Color of Blood(88)
“They can ping your phone even if it’s turned off,” he said. “I left it turned on, and they’ll eventually surround that church back there, looking for us.”
Judy decided not to argue. It was the first spontaneously brazen thing she’d seen him do, and it troubled her as they drove through the northern coastal suburbs. If what he said was correct, then the phone tossing was probably the right thing to do; yet it was rash.
They continued to drive in silence while Judy tried to reconcile her decision to force herself on Dennis and his trip north. She could feel his anger but was confident he’d soften eventually. Meanwhile she concentrated on the highway snaking north.
Every now and then the throb of her toe reminded her of how much had happened in such a short time, but through it all she was certain now that she only cared about Dennis. The hell with Garder, the CIA, uranium mines, drug gangs, and former husbands; except for her family, Dennis was now the most important person in her life.
Letting him drive away by himself in Subiaco would mean she’d never see him again. This way, if even for another day or two, she would have Dennis to herself.
After nearly thirty minutes of driving, Dennis said, “I don’t think we’re being followed.”
Judy had been watching the rearview mirror and agreed that there was no obvious tail.
“What do you think they’ll do when they see that you left the hotel?” she said.

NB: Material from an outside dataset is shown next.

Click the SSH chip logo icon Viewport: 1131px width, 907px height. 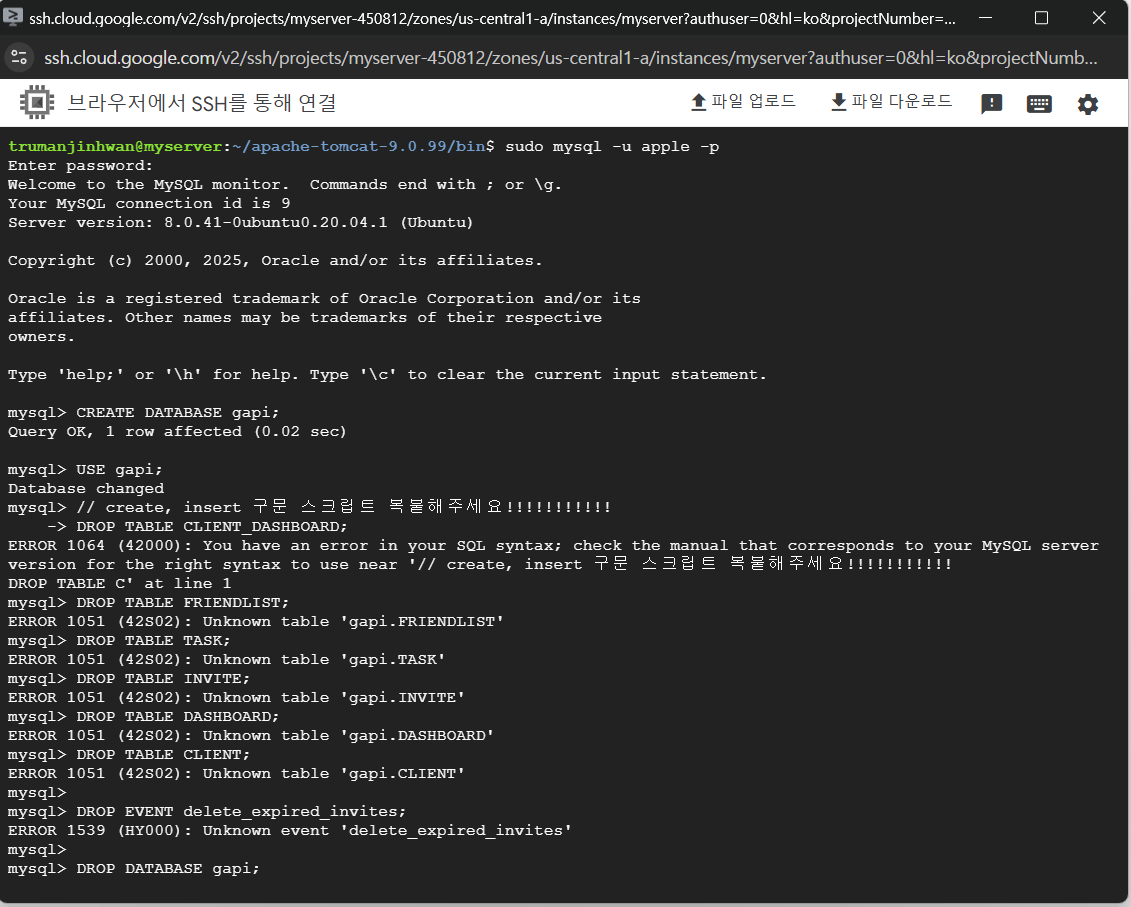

“I’m not sure. They’ll either figure out I’m heading north, or they won’t. If they send a team north, then we’ll just have to stay one step ahead. But if they do find us, Judy, promise me you won’t resist.”
“Not a chance I’ll take them on,” she said.
“Good,” he said. “They can be very rough if they get pissed off.”
“So I understand.”
***
At first he could not distinguish a difference between the suburbs northwest of Perth and those outside of many American cities. There were fast-food restaurants like McDonald’s and KFC. Granted, most of the single-family homes were very close together, and the majority had red-tile roofs, but there was nothing especially alien or strange about the suburbs, and that comforted him, headed as he was to the outback.
As they crossed the Swan River at Bassendean, the landscape became decidedly rural. It reminded him of the Midwest, only more desiccated. The farmed countryside was contoured with fences and rows of brown crops or plowed furrows. Storage silos and water towers broke the dull blue sky. Huge flocks of sheep, like clots of dirty gray puffballs, appeared out of nowhere in enormous paddocks by the road.
“Dennis,” she asked at one point, driving through the expansive wheat belt northwest of Perth, “are you calm now?”
“Yes.”
“But you’re not talking.”
“Sorry. I was just thinking.”
“Why don’t you let me in on your thinking?”
“I would if it made any sense. Right now I’m trying to figure out how to keep you out of this thing. I could tell them I kidnapped you.”
“No bloody way. I came of my own volition.”
“You’re not making this easy.”
“Who said I was going to make it easy?”
“God,” he said, shaking his head. “Do you have any idea what the AFP will do with you if you get caught with me?”
“I’ll figure that out later,” she said. “I admit I made an emotional decision to force myself on you, but your decision to go into the bush isn’t exactly a logical one, either.”
“Agreed, but at least it was just one person who might get in trouble. I don’t want anything to happen to you. I think you may be trivializing what these people are like. If they’re JSOC, they’re very cold, mission-driven people. It’s always the mission they’re focused on, not the people. So they don’t care who they’re dealing with.”
“You can’t scare me.”
He sighed. “You remind me of me sometimes.”
“Is that good or bad?”
“Right now, it’s bad.”
They drove on in silence, the landscape a reddish smudge through the side windows.
After ten minutes, Dennis said, “Do you ever think about what he was like?”
“I beg your pardon?”
“Do you ever think about what he was really like—your father?”
“My father?”
“Yes, your father. Do you ever think about him?”
“I told you, Dennis, I was born after he died. I never met him.”
“But do you think about him sometimes? Do you wonder what life would have been like if he had lived? You know, things like that?”
Judy swiveled her head and looked at Dennis.
“Where did that question come from?” she said.
“I just wondered,” he said quietly. “Not a big deal.”
She was quiet for a few seconds.
“Actually, I do think about him when I look at Mum’s photos. He looks so dashing in his uniform. I have dreams about him.”
“You do? What kind of dreams?”
“Why are you so curious?”
“I don’t know. I wonder what that must be like, to not know what your father was really like.”